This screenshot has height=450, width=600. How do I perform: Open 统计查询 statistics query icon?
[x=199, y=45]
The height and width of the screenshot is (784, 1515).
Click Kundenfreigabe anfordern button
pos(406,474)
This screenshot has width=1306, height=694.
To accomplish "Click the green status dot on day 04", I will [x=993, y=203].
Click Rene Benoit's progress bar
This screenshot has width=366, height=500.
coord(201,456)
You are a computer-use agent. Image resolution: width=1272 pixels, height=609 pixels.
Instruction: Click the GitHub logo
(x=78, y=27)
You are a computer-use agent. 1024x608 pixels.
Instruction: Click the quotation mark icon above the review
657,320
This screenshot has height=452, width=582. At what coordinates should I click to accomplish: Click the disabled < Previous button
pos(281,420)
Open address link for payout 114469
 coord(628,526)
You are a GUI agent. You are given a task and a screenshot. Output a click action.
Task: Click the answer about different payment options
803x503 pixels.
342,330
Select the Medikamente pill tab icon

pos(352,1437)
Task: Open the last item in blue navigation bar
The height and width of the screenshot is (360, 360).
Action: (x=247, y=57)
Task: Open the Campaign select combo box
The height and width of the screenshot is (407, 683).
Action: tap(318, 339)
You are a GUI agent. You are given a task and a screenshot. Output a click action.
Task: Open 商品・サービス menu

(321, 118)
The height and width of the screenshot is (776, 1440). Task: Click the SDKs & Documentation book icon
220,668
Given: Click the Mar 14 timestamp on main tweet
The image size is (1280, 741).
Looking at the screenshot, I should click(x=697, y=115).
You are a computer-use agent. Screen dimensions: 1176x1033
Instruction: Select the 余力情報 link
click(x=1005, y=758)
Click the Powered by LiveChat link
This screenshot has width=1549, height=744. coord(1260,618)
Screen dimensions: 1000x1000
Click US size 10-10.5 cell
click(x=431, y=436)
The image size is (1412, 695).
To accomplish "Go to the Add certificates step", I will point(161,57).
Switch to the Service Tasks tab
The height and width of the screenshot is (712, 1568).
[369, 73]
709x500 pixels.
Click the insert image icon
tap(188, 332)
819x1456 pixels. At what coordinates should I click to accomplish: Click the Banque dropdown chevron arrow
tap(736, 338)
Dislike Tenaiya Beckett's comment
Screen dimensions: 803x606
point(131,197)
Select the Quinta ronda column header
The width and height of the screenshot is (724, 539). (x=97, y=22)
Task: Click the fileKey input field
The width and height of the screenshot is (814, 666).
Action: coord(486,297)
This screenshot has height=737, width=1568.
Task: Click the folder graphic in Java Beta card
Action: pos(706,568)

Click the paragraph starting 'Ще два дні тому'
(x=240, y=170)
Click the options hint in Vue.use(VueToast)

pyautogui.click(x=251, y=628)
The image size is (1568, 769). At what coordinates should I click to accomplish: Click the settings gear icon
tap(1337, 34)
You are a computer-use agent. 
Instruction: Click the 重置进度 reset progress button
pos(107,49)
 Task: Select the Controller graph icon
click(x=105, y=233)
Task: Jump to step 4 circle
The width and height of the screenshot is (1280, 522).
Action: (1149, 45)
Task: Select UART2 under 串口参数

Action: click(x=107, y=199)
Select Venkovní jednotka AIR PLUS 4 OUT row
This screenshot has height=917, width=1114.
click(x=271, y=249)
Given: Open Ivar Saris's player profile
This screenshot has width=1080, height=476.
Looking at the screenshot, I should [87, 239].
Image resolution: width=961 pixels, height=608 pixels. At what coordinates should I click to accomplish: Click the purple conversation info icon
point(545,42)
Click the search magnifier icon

• **EXERCISE GOAL**
Within the listing above, filter for lines holding the string "agent" and copy each one.

• **TASK RESPONSE**
You are a computer-use agent. Image resolution: width=1272 pixels, height=609 pixels.
You are a computer-use agent. 1024x608 pixels.
You are a GUI agent. You are given a task and a screenshot. Output a click action.
You are a GUI agent. You are given a task and a screenshot. Output a click action.
You are a computer-use agent. Screen dimensions: 1176x1033
You are a computer-use agent. 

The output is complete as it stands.